Frustration
Hoo boy, something’s testing me today. During tennis, I was feeding for some games, and my feeds weren’t doing too hot. They weren’t horrible, but they weren’t great either. But there was this one guy, who I’m friends with, but sweet lord he is annoying as fuck sometimes. He has someone make a joke that’s funny, and then he proceeds to repeat the joke every single day for the next few months. Today he was exceptionally tone-deaf, he kept loudly complaining about how bad the feeds were, and like – what do you want me to do? I haven’t played in a week, I’m feeding so everyone else can play the game, am I supposed to stop the game get on my knees, and beg for forgiveness? Holy shit.
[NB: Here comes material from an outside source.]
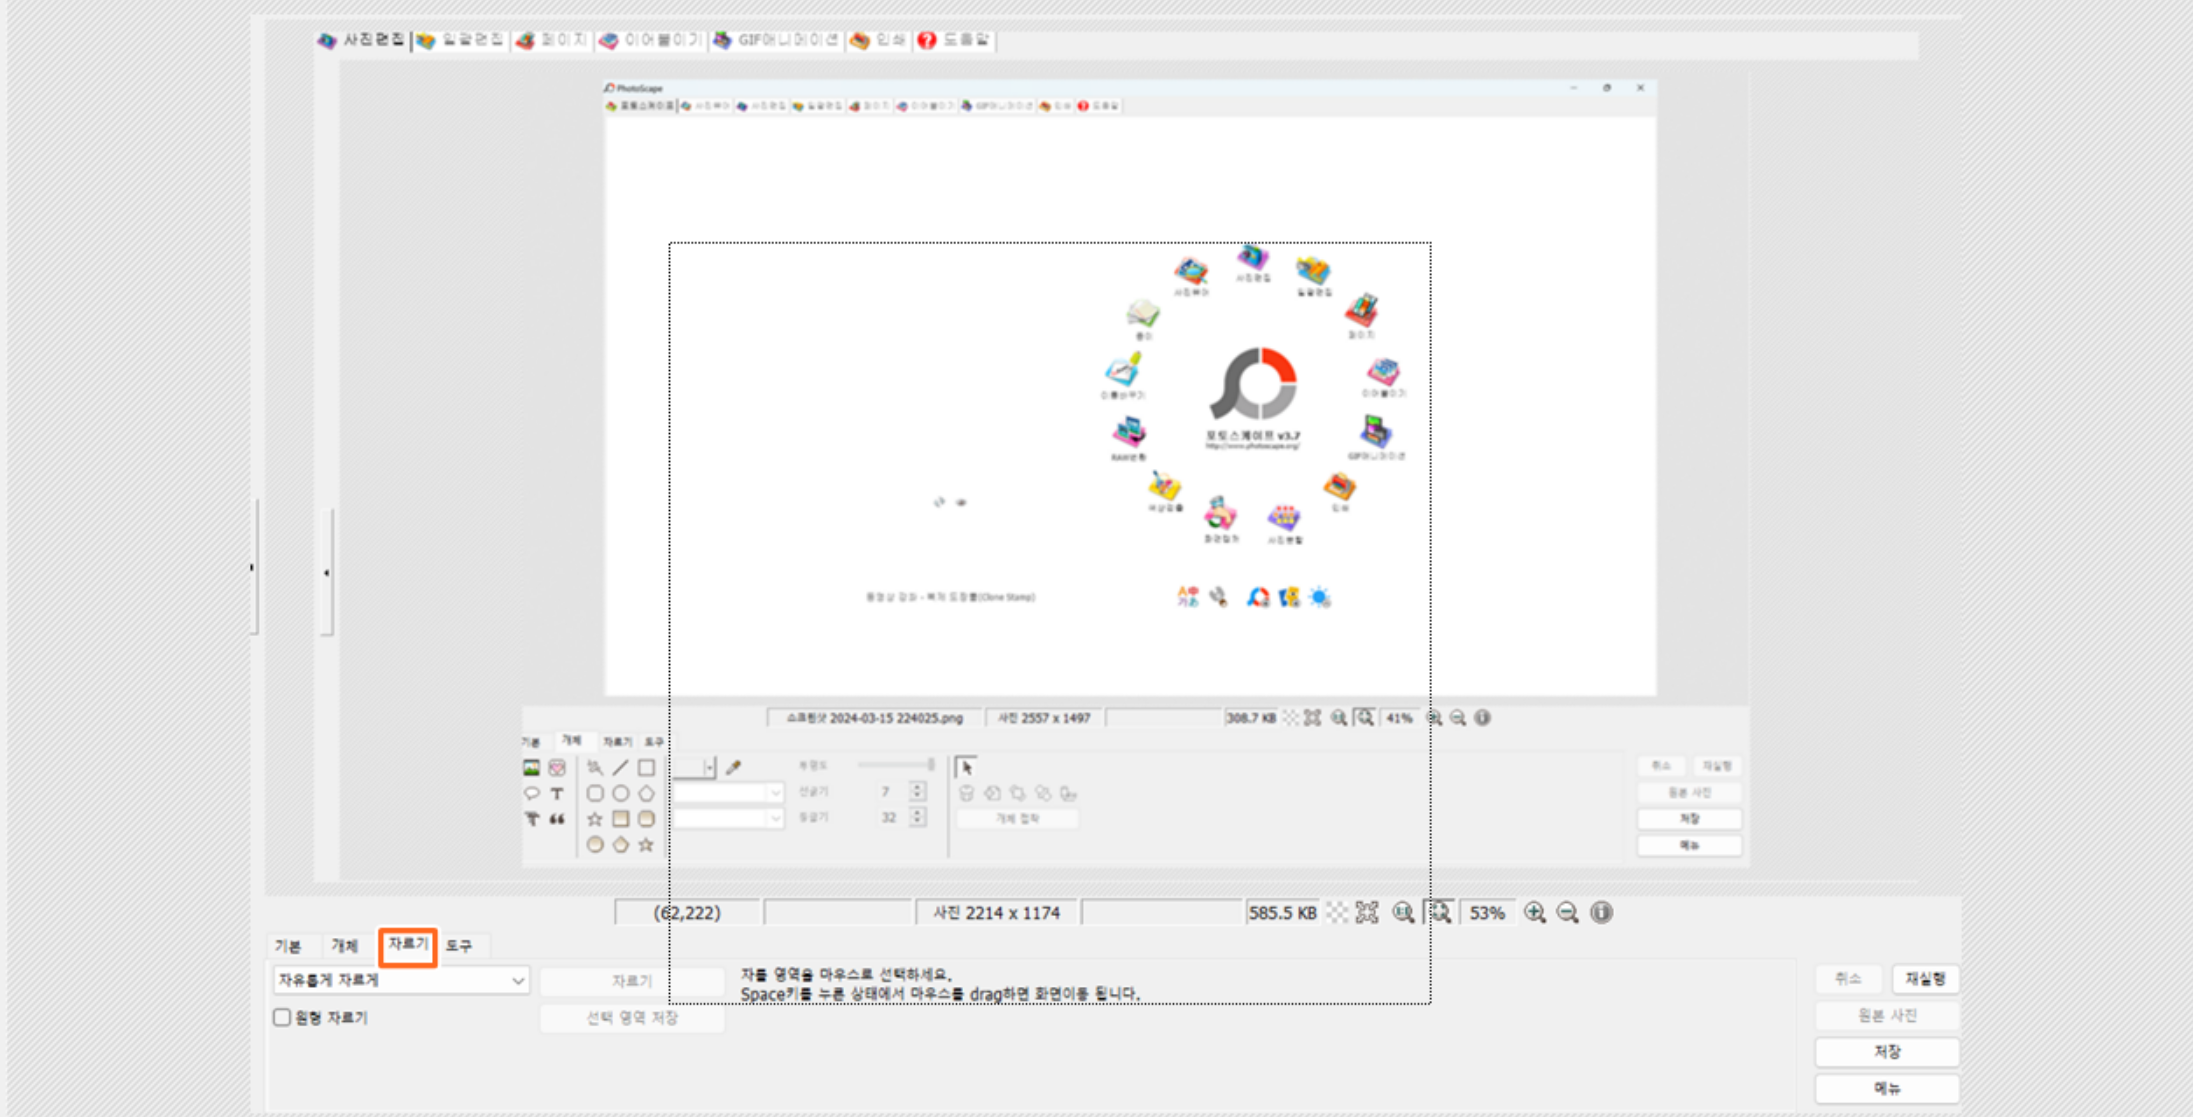Image resolution: width=2193 pixels, height=1117 pixels.
Task: Enable the 원형 자르기 checkbox
Action: [x=282, y=1017]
I went home afterward and was playing Overwatch with two friends, and one was pretty drunk. He also wasn’t doing too hot in the games, to the point where nearly every game random people would comment on his performance. The other friend and I did not care if he did good or not, especially since he was the lowest rank out of us, so we didn’t care too much. But while drunk, he kept yelling about how it was everyone else’s fault. That’s whatever, but he kept just saying things that were blatantly wrong. For context, he was playing tank – the role I’m a fairly high rank in the game at, and which I’ve been coached several times before. He was complaining about how there was nothing he could do, and I suggested swapping to a specific kind of character that would fit the game best, and that set him off. He then proceeded to go on a soliloquy of how that’s not his job, and how it’s our fault instead. It was pretty frustrating, because he can be incredibly stubborn, and also was pretty drastically wrong about the situation, but he was confidently saying things. It’s annoying because I can be right, but it doesn’t matter because he will just disagree and argue that he’s right. It doesn’t matter if he’s the lowest rank in the game, and I’m a high rank, or if this is the perspective and opinion of pro players, suddenly I become a horrible person for disagreeing with him.
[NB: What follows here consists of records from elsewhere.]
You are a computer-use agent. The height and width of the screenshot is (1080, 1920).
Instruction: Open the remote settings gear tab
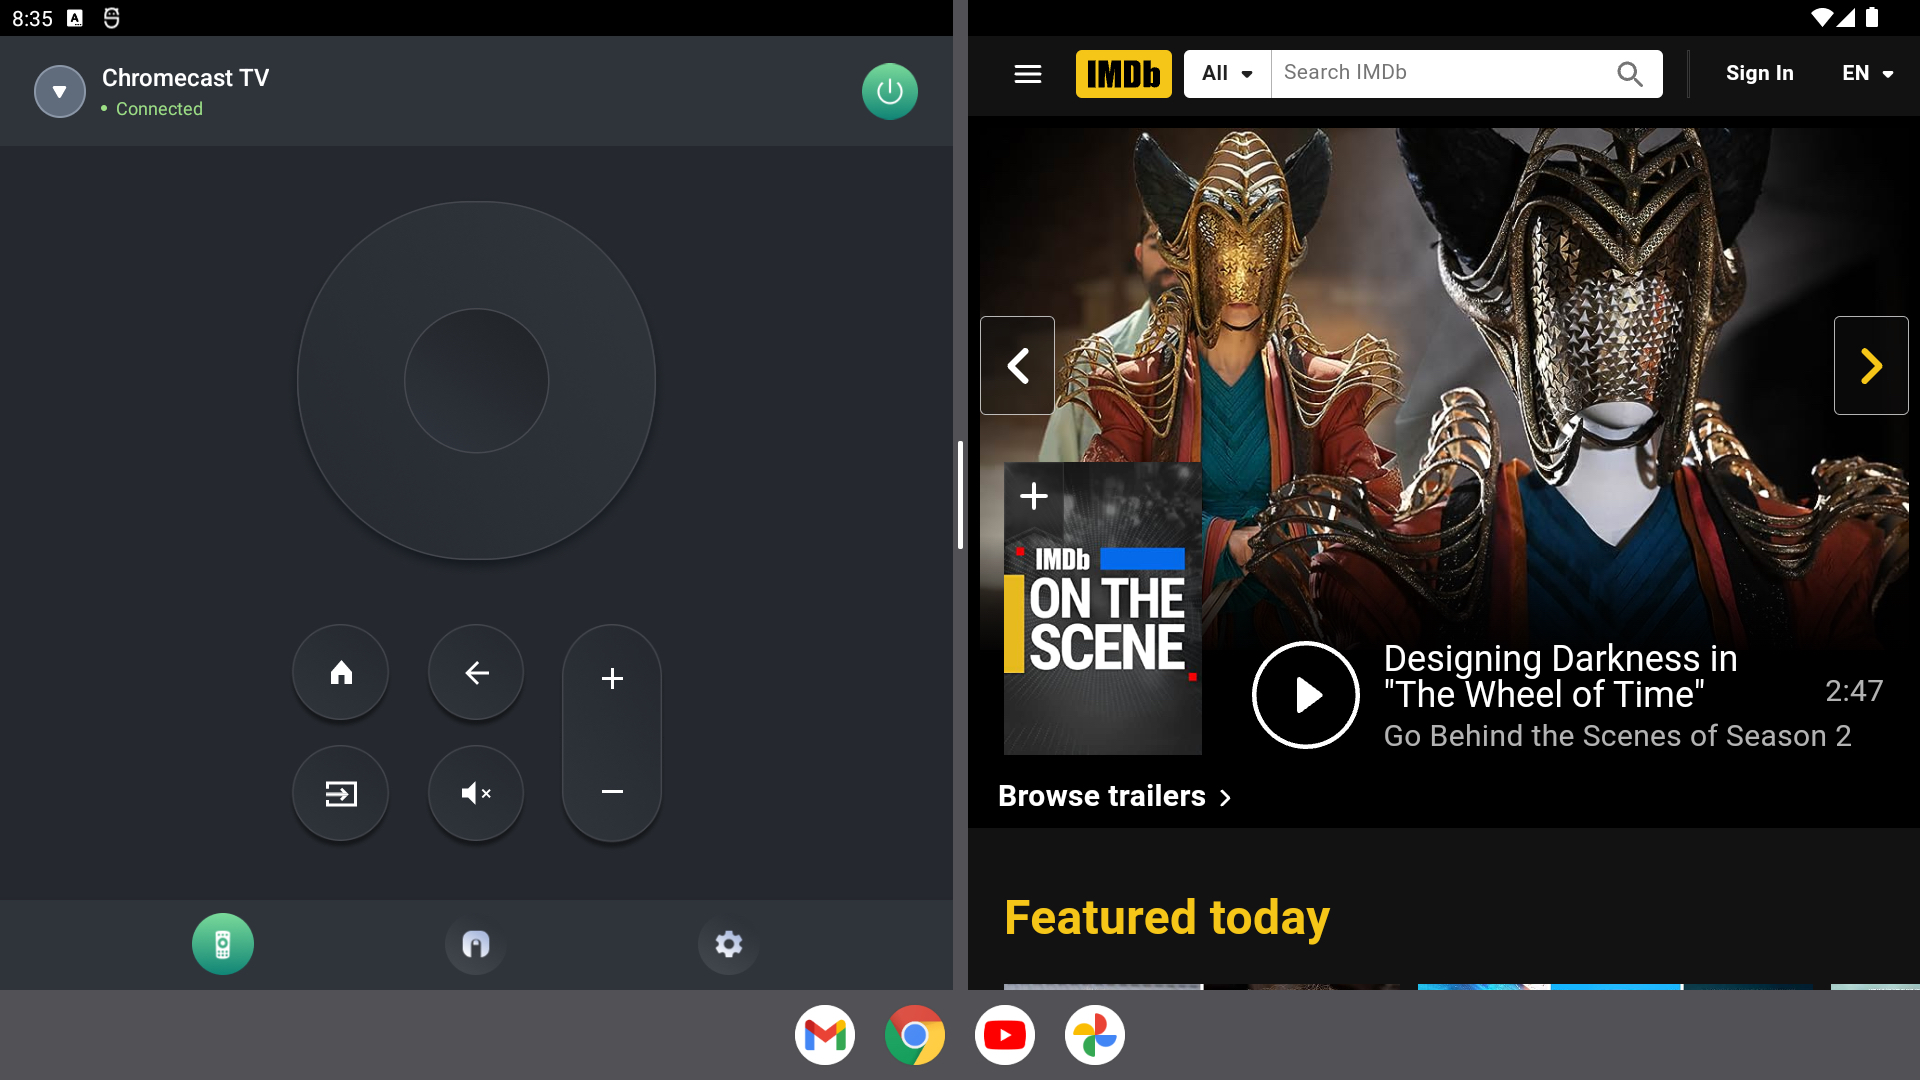coord(728,944)
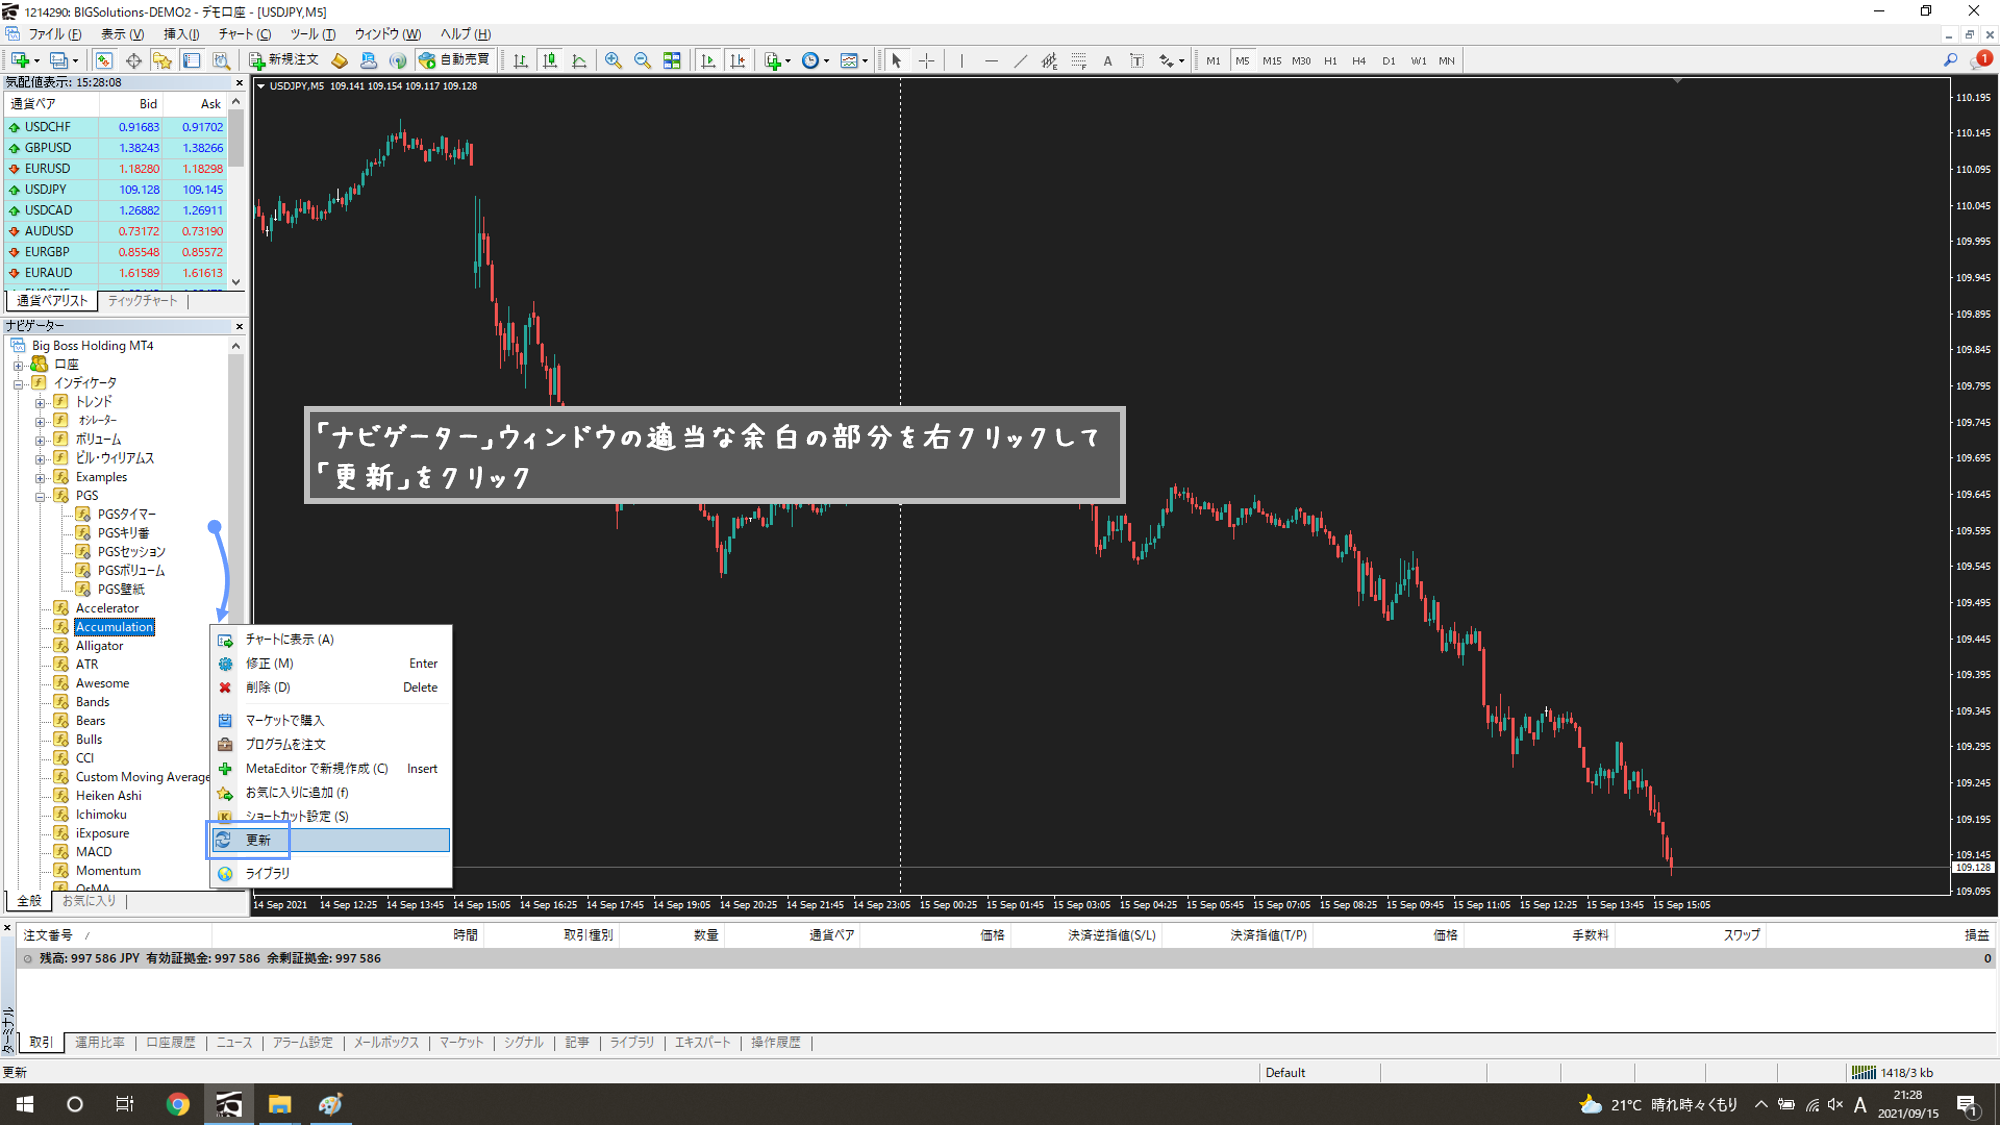This screenshot has width=2000, height=1125.
Task: Select the crosshair cursor tool
Action: pyautogui.click(x=926, y=61)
He left the voice call and then proceeded to start spam-messaging me about how I needed to apologize, and he kept repeating his (wrong) reasoning. I ended up just apologizing because it’s just words and I don’t have to really mean it. I know a lot of people who play with him mention how they cannot have conversations about game stuff with him, and how they end up just treating him like an idiot and going “mhm! yup! you’re right!”. But he’s a good friend, and I always want to give him the respect of explaining things when I think he’s wrong, and I’m confident I’m right. I wonder why I can’t just let him be wrong.
Situation: A good friend is struggling in our games, and doesn’t think he is doing anything wrong, and blaming us instead.
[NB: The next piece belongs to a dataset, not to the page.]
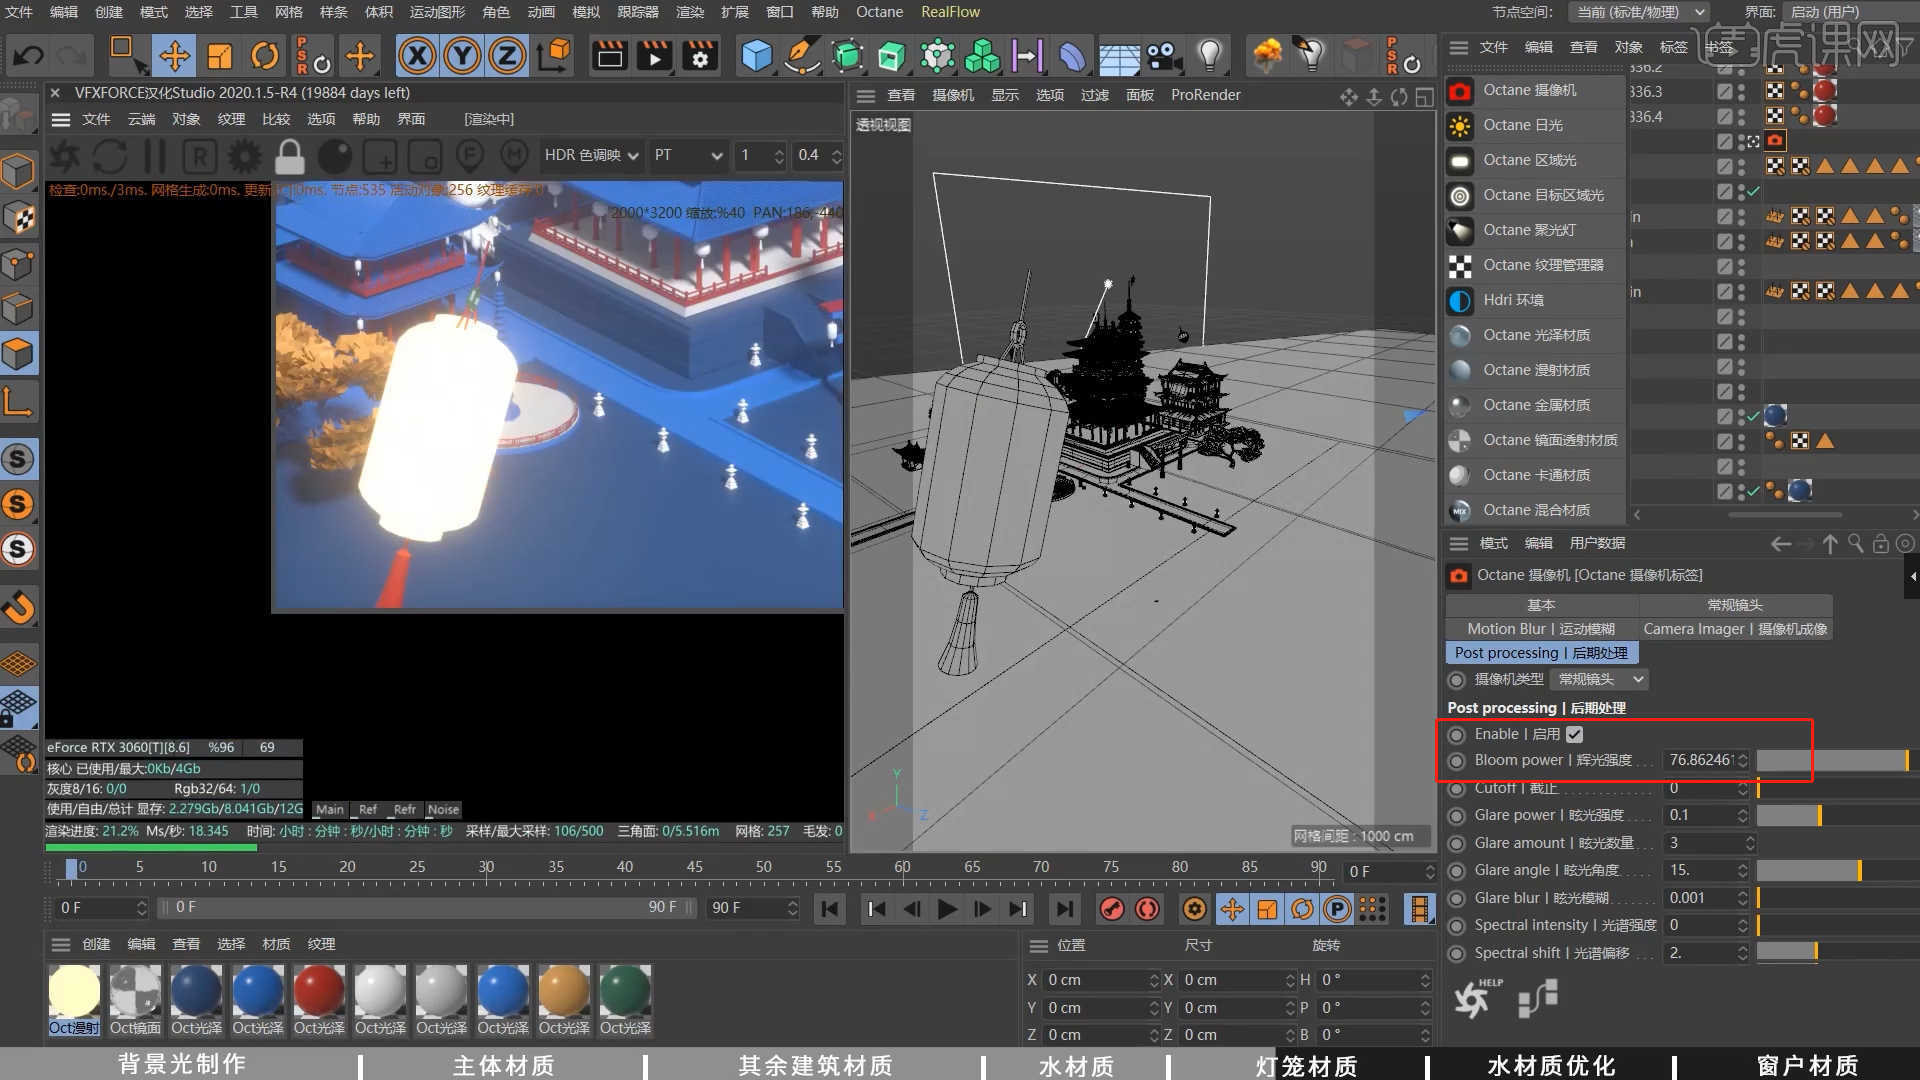This screenshot has width=1920, height=1080.
Task: Switch to the Camera Imager 摄像机成像 tab
Action: point(1735,628)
Thoughts: If I was in his situation, I would love it if someone who knows the game better would help me out by telling me what to do when I’m lost like that. Therefore I should do the same, and give him some ideas that would make him feel less helpless.
Feelings: I don’t really feel anything, but I probably end up feeling frustrated as he doesn’t take any sort of advice well and is incredibly stubborn and argumentative.
Behavior: Inevitably he explodes, and I have to put in the effort to just suck it up and deal with him making out-of-pocket comments at me, and soothe him. He doesn’t even get any better at the game so there’s no benefit.
Thoughts: I can just nod and smile, and save myself the headache
Feelings: I don’t like the idea of seeing someone struggle unnecessarily, but also unless he explicitly asks me for help I’ll just let him struggle.
Behavior: I get more practice in letting people make mistakes and do bad things in their lives without me trying to help them.
Man, this shit is annoying. I guess I really just gotta stop trying to help people that don’t REALLY ask for help. Even if he says “What do you think I can do” that’s just a trap, just let it slide. It causes so much unnecessary friction when I’m good at a game, and my friends aren’t. It’s almost like an information hazard, for the games I’m ass at I don’t have any issues with it because when they are frustrated they aren’t good, I can’t help them so I don’t even have the choice to give them that help. God, I hate having to let people struggle unnecessarily. Oh well, love you anyways, and always Ithaka ♥.